**KUTIPAN TERPILIH:**
★ ★ ★

Dominasi budaya maskulin di Indonesia sangat menentukan bagaimana seharusnya perempuan bersikap dan menempatkan dirinya di tengah masyarakat. Perempuan modern saat ini sedikit dibutakan oleh kesetaraan yang sebenarnya, tanpa mereka sadari, mereka tetaplah berada
di dalam bayang-bayang kekuasaan laki-laki.
Mereka merasa bahwa perjuangan kesetaraan gender di periode sebelumnya sudah berhasil membuat kedudukan mereka sama dengan kaum laki-laki. Namun nyatanya, mereka tetap saja terjebak dalam peran domestik, jika mereka sudah berada di dalam rumah. Contohnya, Mereka akan tetap lekat dengan peran ibu yang mengharuskan mereka untuk mengasuh anak, memasak untuk sang suami dan bebenah rumah setelah mereka pulang bekerja. Bahkan, terkadang dalam ruang publik sekalipun, perempuan masih saja dipandang demikian. Jadi mungkin saja kesetaraan gender
masih sangat utopis di Indonesia.

★ ★ ★

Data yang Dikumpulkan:
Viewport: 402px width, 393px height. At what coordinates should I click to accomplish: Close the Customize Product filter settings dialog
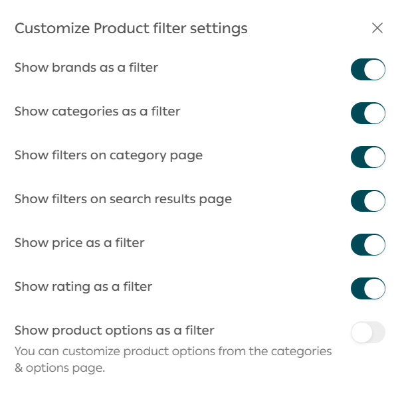click(377, 28)
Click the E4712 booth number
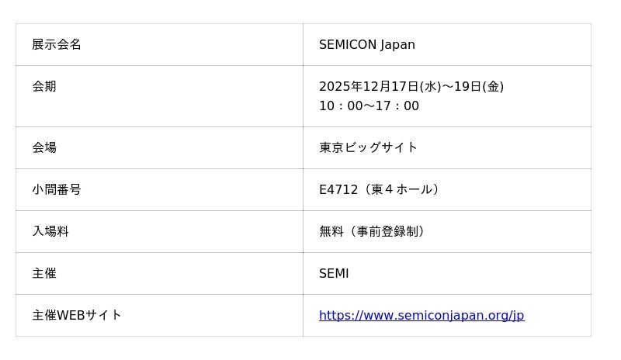Image resolution: width=621 pixels, height=360 pixels. 338,190
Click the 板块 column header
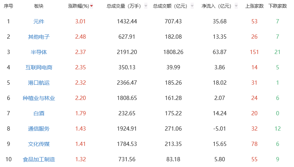This screenshot has width=294, height=167. point(39,6)
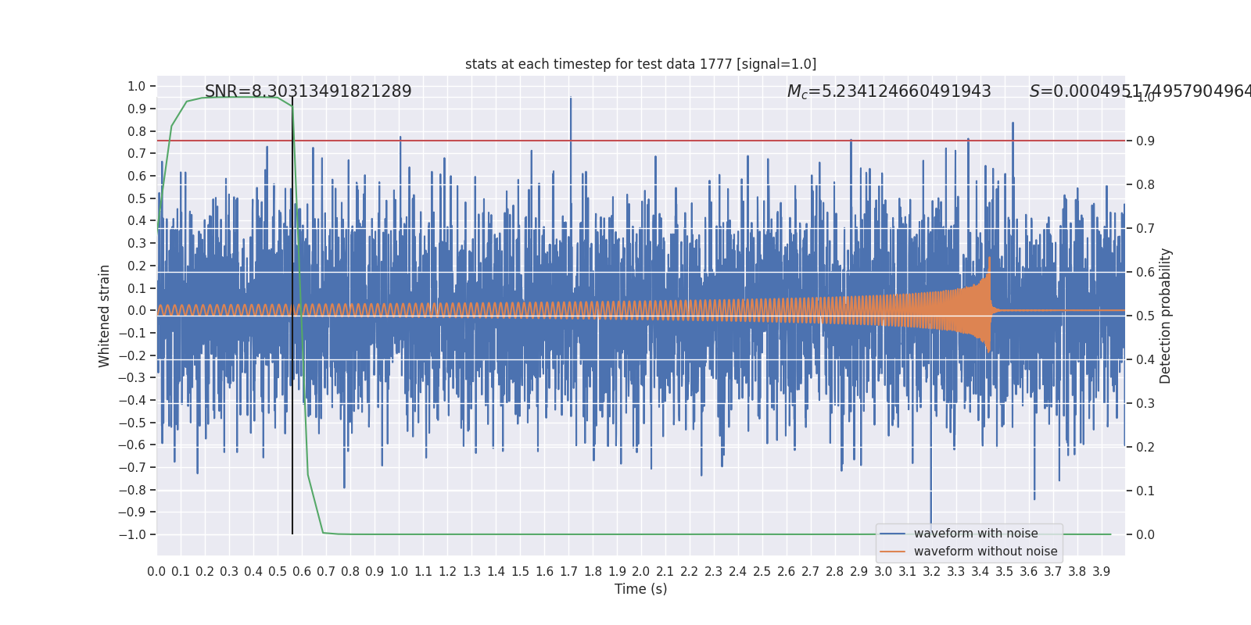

★ ★ ★

**YANG DIPERLUKAN:** Perbarui bagian teks tentang kesetaraan gender mulai dari "Dominasi budaya maskulin" sampai dengan "utopis di Indonesia.", termasuk kedua batas tersebut, dengan mengganti "peran domestik" menjadi "peran rumah tangga".

**HASIL TUGAS:**
Dominasi budaya maskulin di Indonesia sangat menentukan bagaimana seharusnya perempuan bersikap dan menempatkan dirinya di tengah masyarakat. Perempuan modern saat ini sedikit dibutakan oleh kesetaraan yang sebenarnya, tanpa mereka sadari, mereka tetaplah berada
di dalam bayang-bayang kekuasaan laki-laki.
Mereka merasa bahwa perjuangan kesetaraan gender di periode sebelumnya sudah berhasil membuat kedudukan mereka sama dengan kaum laki-laki. Namun nyatanya, mereka tetap saja terjebak dalam peran rumah tangga, jika mereka sudah berada di dalam rumah. Contohnya, Mereka akan tetap lekat dengan peran ibu yang mengharuskan mereka untuk mengasuh anak, memasak untuk sang suami dan bebenah rumah setelah mereka pulang bekerja. Bahkan, terkadang dalam ruang publik sekalipun, perempuan masih saja dipandang demikian. Jadi mungkin saja kesetaraan gender
masih sangat utopis di Indonesia.